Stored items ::
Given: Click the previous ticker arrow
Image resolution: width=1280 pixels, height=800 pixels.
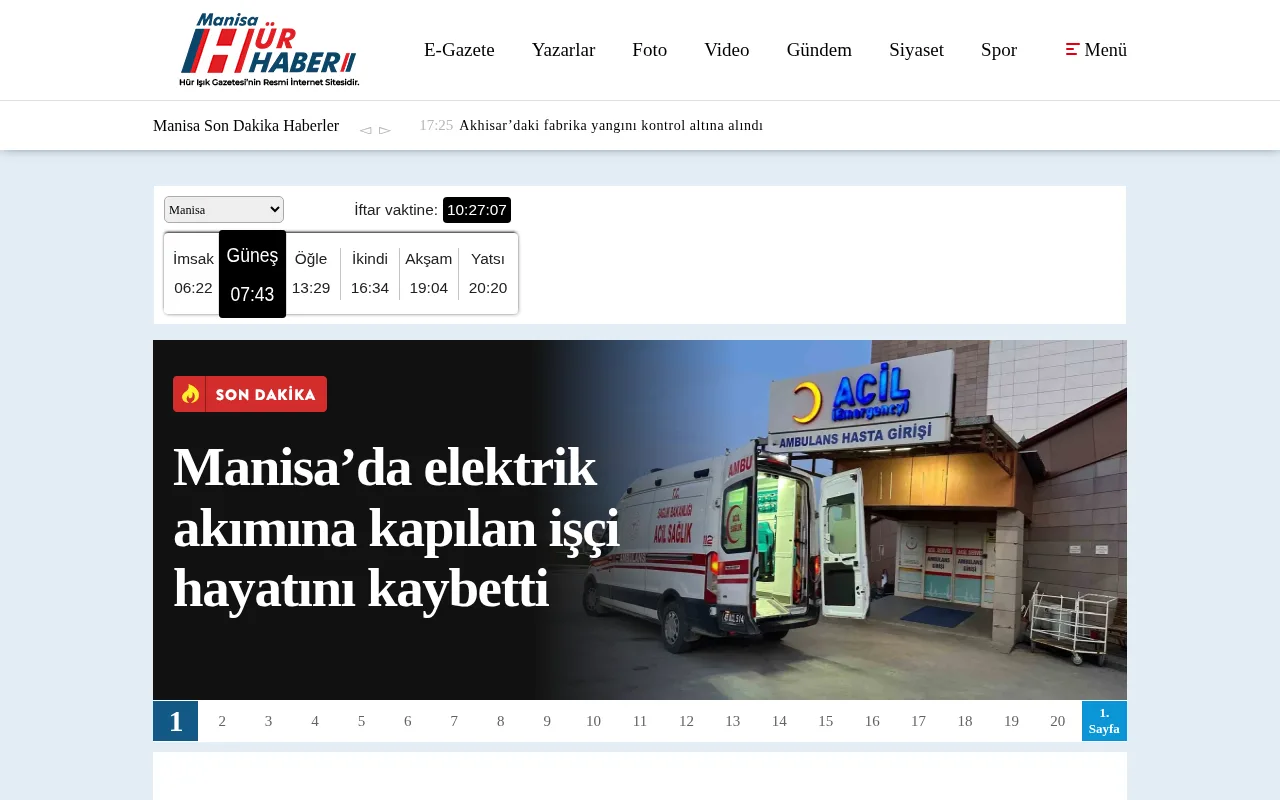Looking at the screenshot, I should pos(365,129).
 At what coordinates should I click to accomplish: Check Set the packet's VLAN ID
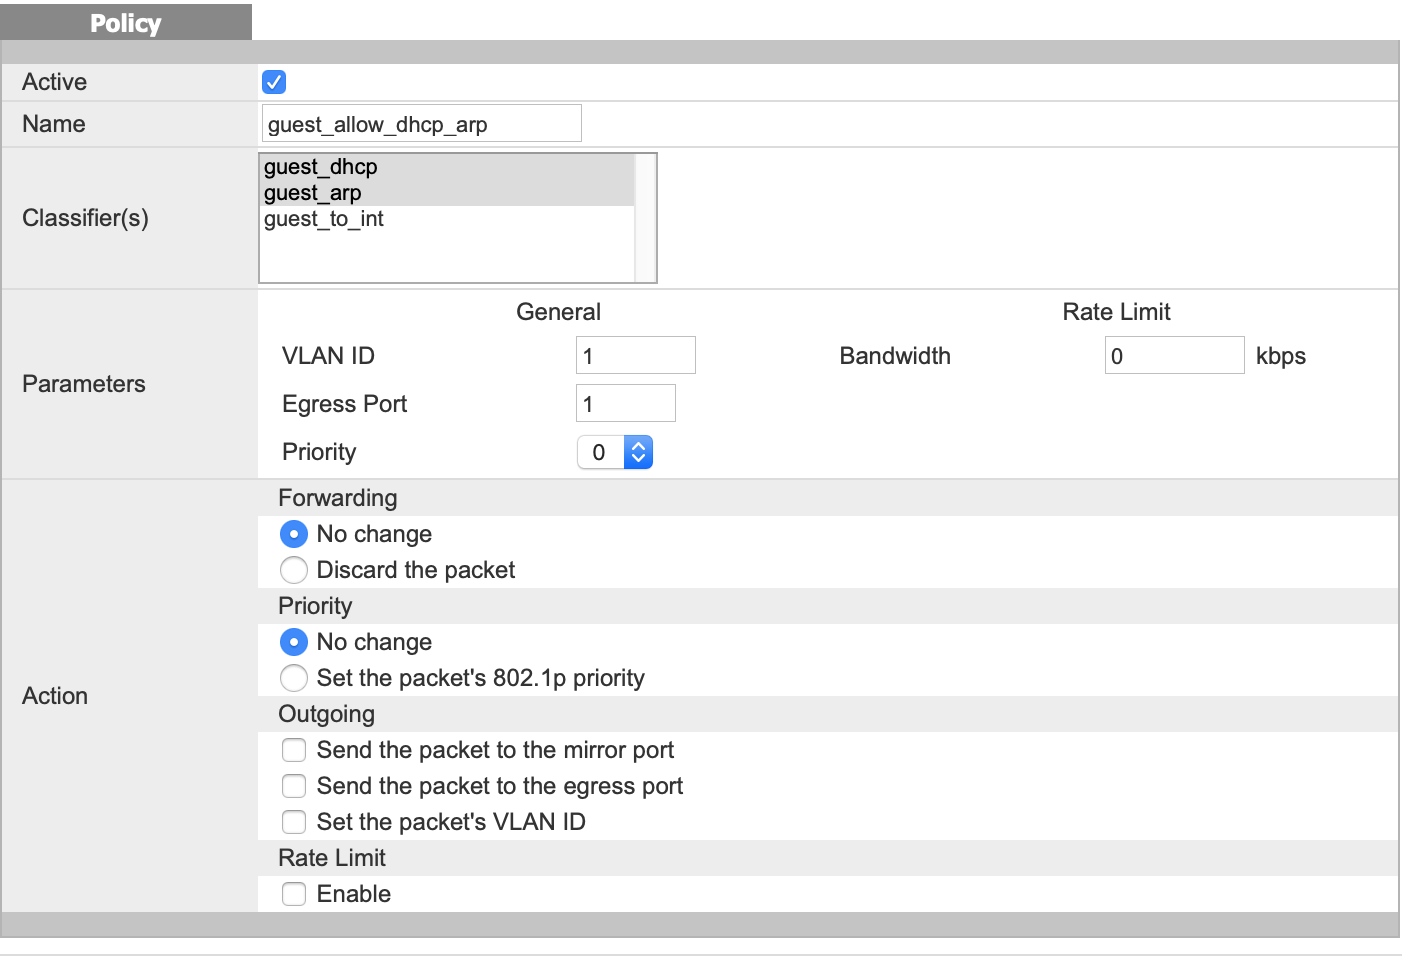294,822
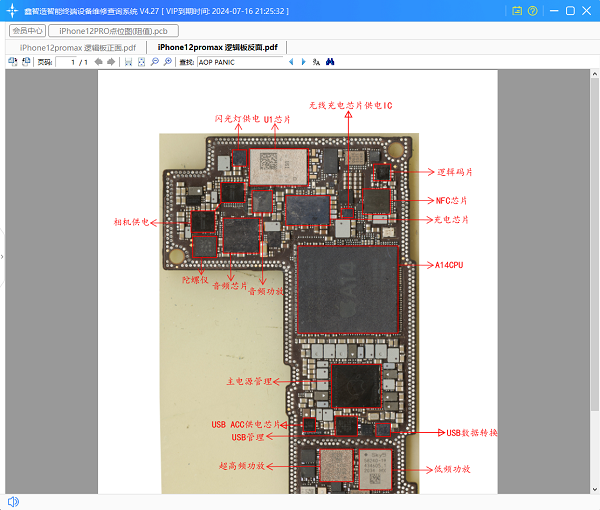600x510 pixels.
Task: Click the fit page icon
Action: pos(141,62)
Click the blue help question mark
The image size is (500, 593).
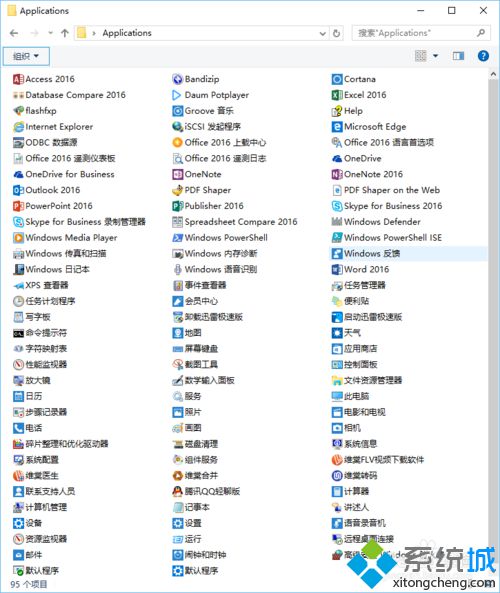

Aim of the exercise :: Pictures are to be left out; the records above must be repeated word for word.

Exercise answer ::
Given: Click the previous ticker arrow
Image resolution: width=1280 pixels, height=800 pixels.
Looking at the screenshot, I should pos(365,129).
 At what coordinates should I click to accomplish: Check Set the packet's VLAN ID
294,822
600x510 pixels.
Task: Click the fit page icon
Action: pos(141,62)
Click the blue help question mark
The image size is (500, 593).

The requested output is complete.